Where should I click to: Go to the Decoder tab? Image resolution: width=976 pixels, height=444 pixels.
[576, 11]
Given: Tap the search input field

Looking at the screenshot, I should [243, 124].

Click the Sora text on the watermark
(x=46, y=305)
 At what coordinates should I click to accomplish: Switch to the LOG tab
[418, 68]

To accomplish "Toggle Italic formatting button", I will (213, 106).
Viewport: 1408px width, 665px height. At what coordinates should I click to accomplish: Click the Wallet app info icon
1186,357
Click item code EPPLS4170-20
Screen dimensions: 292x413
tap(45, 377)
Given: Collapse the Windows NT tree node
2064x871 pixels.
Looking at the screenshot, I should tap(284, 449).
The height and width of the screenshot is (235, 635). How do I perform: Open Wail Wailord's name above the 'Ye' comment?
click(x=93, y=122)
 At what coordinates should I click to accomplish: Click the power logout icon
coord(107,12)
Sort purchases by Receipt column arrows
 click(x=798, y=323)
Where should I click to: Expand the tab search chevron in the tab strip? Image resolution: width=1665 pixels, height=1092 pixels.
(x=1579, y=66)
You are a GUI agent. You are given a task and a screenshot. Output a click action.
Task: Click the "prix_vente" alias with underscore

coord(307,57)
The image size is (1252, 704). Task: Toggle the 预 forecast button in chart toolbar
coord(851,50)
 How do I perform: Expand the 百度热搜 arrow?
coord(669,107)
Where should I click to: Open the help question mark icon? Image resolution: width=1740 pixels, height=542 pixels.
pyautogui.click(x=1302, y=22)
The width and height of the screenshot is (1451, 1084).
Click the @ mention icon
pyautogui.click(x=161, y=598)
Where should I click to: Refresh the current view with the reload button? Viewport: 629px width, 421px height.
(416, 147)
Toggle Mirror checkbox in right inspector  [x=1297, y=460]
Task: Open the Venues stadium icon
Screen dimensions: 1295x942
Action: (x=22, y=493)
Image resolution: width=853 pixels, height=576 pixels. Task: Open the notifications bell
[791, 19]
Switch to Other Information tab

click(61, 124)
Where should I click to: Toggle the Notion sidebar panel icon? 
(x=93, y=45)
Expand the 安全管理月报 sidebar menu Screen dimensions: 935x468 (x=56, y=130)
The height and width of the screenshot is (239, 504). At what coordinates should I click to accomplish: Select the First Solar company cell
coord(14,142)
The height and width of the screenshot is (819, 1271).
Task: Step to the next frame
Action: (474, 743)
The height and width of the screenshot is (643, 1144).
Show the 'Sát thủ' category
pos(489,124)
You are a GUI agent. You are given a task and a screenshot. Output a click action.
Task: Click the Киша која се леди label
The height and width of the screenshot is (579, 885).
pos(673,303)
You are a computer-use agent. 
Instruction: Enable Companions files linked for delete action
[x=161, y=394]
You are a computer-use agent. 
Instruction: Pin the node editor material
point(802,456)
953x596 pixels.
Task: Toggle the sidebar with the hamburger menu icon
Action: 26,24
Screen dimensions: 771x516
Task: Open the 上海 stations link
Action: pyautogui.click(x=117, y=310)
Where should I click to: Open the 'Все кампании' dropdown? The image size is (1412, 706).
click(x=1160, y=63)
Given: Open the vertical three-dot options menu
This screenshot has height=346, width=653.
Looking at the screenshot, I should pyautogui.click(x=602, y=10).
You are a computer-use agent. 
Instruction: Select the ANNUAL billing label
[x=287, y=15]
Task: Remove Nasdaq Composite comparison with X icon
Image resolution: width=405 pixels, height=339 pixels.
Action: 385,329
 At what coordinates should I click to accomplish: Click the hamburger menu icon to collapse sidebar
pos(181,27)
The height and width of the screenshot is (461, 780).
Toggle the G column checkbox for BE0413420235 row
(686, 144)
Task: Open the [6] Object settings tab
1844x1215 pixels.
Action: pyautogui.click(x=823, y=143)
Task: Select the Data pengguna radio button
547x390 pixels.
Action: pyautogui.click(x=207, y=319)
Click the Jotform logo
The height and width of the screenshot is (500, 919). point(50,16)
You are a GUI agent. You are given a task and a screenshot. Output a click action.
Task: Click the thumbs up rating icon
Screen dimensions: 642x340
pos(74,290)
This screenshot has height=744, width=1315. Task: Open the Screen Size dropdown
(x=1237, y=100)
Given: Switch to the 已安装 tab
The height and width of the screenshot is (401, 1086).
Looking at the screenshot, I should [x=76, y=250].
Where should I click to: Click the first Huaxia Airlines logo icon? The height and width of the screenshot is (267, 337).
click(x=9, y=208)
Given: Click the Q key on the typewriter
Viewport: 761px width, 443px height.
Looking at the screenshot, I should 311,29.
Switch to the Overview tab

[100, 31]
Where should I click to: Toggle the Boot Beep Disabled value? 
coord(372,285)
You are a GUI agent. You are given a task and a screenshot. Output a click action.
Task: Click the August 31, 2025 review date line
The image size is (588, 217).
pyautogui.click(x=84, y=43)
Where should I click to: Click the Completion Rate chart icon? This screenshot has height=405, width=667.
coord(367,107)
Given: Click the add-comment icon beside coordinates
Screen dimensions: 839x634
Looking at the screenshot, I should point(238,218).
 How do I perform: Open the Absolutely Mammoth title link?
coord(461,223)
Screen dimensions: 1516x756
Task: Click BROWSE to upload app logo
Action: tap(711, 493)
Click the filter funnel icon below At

* * *

# [ЧТО ТРЕБУЕТСЯ]
Перепишите все строки выше слово в слово, не меняя ни одного знака.

# [РЕЗУЛЬТАТ НИЖЕ]
Where should I click to: Go to the Decoder tab? Image resolution: width=976 pixels, height=444 pixels.
[576, 11]
Given: Tap the search input field

Looking at the screenshot, I should [243, 124].

Click the Sora text on the watermark
(x=46, y=305)
 At what coordinates should I click to accomplish: Switch to the LOG tab
[418, 68]

To accomplish "Toggle Italic formatting button", I will (213, 106).
Viewport: 1408px width, 665px height. At what coordinates should I click to accomplish: Click the Wallet app info icon
1186,357
Click item code EPPLS4170-20
Screen dimensions: 292x413
tap(45, 377)
Given: Collapse the Windows NT tree node
2064x871 pixels.
Looking at the screenshot, I should tap(284, 449).
The height and width of the screenshot is (235, 635). How do I perform: Open Wail Wailord's name above the 'Ye' comment?
click(x=93, y=122)
 At what coordinates should I click to accomplish: Click the power logout icon
coord(107,12)
Sort purchases by Receipt column arrows
 click(x=798, y=323)
Where should I click to: Expand the tab search chevron in the tab strip? Image resolution: width=1665 pixels, height=1092 pixels.
(x=1579, y=66)
You are a GUI agent. You are given a task and a screenshot. Output a click action.
Task: Click the "prix_vente" alias with underscore

coord(307,57)
The image size is (1252, 704). Task: Toggle the 预 forecast button in chart toolbar
coord(851,50)
 How do I perform: Expand the 百度热搜 arrow?
coord(669,107)
Where should I click to: Open the help question mark icon? Image resolution: width=1740 pixels, height=542 pixels.
pyautogui.click(x=1302, y=22)
The width and height of the screenshot is (1451, 1084).
Click the @ mention icon
pyautogui.click(x=161, y=598)
Where should I click to: Refresh the current view with the reload button? Viewport: 629px width, 421px height.
(416, 147)
Toggle Mirror checkbox in right inspector  [x=1297, y=460]
Task: Open the Venues stadium icon
Screen dimensions: 1295x942
Action: (x=22, y=493)
Image resolution: width=853 pixels, height=576 pixels. Task: Open the notifications bell
[791, 19]
Switch to Other Information tab

click(61, 124)
Where should I click to: Toggle the Notion sidebar panel icon? 
(x=93, y=45)
Expand the 安全管理月报 sidebar menu Screen dimensions: 935x468 (x=56, y=130)
The height and width of the screenshot is (239, 504). At what coordinates should I click to accomplish: Select the First Solar company cell
coord(14,142)
The height and width of the screenshot is (819, 1271).
Task: Step to the next frame
Action: (474, 743)
The height and width of the screenshot is (643, 1144).
Show the 'Sát thủ' category
pos(489,124)
You are a GUI agent. You are given a task and a screenshot. Output a click action.
Task: Click the Киша која се леди label
The height and width of the screenshot is (579, 885).
pos(673,303)
You are a computer-use agent. 
Instruction: Enable Companions files linked for delete action
[x=161, y=394]
You are a computer-use agent. 
Instruction: Pin the node editor material
point(802,456)
953x596 pixels.
Task: Toggle the sidebar with the hamburger menu icon
Action: 26,24
Screen dimensions: 771x516
Task: Open the 上海 stations link
Action: pyautogui.click(x=117, y=310)
Where should I click to: Open the 'Все кампании' dropdown? The image size is (1412, 706).
click(x=1160, y=63)
Given: Open the vertical three-dot options menu
This screenshot has height=346, width=653.
Looking at the screenshot, I should pyautogui.click(x=602, y=10).
You are a computer-use agent. 
Instruction: Select the ANNUAL billing label
[x=287, y=15]
Task: Remove Nasdaq Composite comparison with X icon
Image resolution: width=405 pixels, height=339 pixels.
Action: 385,329
 At what coordinates should I click to accomplish: Click the hamburger menu icon to collapse sidebar
pos(181,27)
The height and width of the screenshot is (461, 780).
Toggle the G column checkbox for BE0413420235 row
(686, 144)
Task: Open the [6] Object settings tab
1844x1215 pixels.
Action: pyautogui.click(x=823, y=143)
Task: Select the Data pengguna radio button
547x390 pixels.
Action: pyautogui.click(x=207, y=319)
Click the Jotform logo
The height and width of the screenshot is (500, 919). point(50,16)
You are a GUI agent. You are given a task and a screenshot. Output a click action.
Task: Click the thumbs up rating icon
Screen dimensions: 642x340
pos(74,290)
This screenshot has height=744, width=1315. Task: Open the Screen Size dropdown
(x=1237, y=100)
Given: Switch to the 已安装 tab
The height and width of the screenshot is (401, 1086).
Looking at the screenshot, I should [x=76, y=250].
Where should I click to: Click the first Huaxia Airlines logo icon? The height and width of the screenshot is (267, 337).
click(x=9, y=208)
Given: Click the Q key on the typewriter
Viewport: 761px width, 443px height.
Looking at the screenshot, I should 311,29.
Switch to the Overview tab

[100, 31]
Where should I click to: Toggle the Boot Beep Disabled value? 
coord(372,285)
You are a GUI agent. You are given a task and a screenshot. Output a click action.
Task: Click the August 31, 2025 review date line
The image size is (588, 217).
pyautogui.click(x=84, y=43)
Where should I click to: Click the Completion Rate chart icon? This screenshot has height=405, width=667.
coord(367,107)
Given: Click the add-comment icon beside coordinates
Screen dimensions: 839x634
Looking at the screenshot, I should point(238,218).
 How do I perform: Open the Absolutely Mammoth title link?
coord(461,223)
Screen dimensions: 1516x756
Task: Click BROWSE to upload app logo
Action: tap(711, 493)
Click the filter funnel icon below At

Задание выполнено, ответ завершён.